Presence of Human Papillomavirus DNA in Testicular Biopsies From Nonobstructive Azoospermic Men Miguel Martorell, MD; Manuel Gil-Salom, MD; Ana Pe´rez-Valle´s, MD; Jose Angel Garcia, PhD; Nuria Rausell, MD; Alejo Senpere

● Context.—Human papillomavirus (HPV) plays a major role in the etiology of many malignancies of diverse localization, such as uterine cervical carcinoma and its precursors. Human papillomavirus sequences have been detected throughout the male lower genitourinary tract, but the role of men as transmitters remains unclear. Objective.—To investigate the relationship between azoospermia and the presence of HPV DNA in testicular cells. Design.—One hundred eighty-five patients with azoospermia undergoing testicular biopsy were studied. Histologic study was done on formalin-fixed, paraffin-embedded samples from testicular biopsies, stained with hematoxylineosin. Molecular study to detect HPV sequences was performed on genomic DNA isolated from paraffin sections by standard protocols. Seven cases containing HPV sequences were studied after microdissection with PALM microlaser technology in order to determine the presence of

HPV DNA sequences in different cells, as well as from seminal tubules or stromal (Leydig) cells. Results.—Human papillomavirus DNA sequences were detected in testicular biopsies of 12 patients (6.48%). Human papillomavirus type 16 was the most common genotype encountered. Among the 92 patients who underwent bilateral testicular biopsy, HPV sequences were detected in 9 patients (9.78%), all of whom showed only unilateral testicular affection, more often in the left testicle (ratio, 2: 1).
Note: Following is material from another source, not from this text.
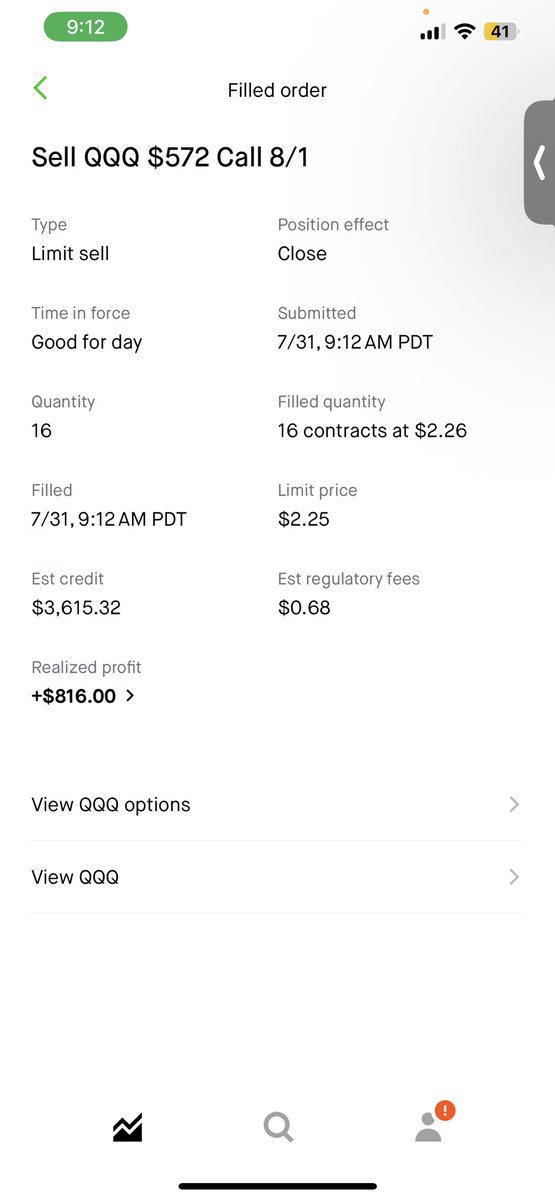
Task: Tap chevron next to View QQQ options
Action: (514, 804)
After microdissection, HPV DNA sequences were seen in Leydig and Sertoli cells; the presence of HPV in germinal cells could not be ruled out. Conclusions.—Leydig cells, Sertoli cells, and probably germinal cells (cases 2, 3, and 4) harbored HPV DNA sequences. Such findings have not been previously described in testicular tissue. (Arch Pathol Lab Med. 2005;129:1132–1136)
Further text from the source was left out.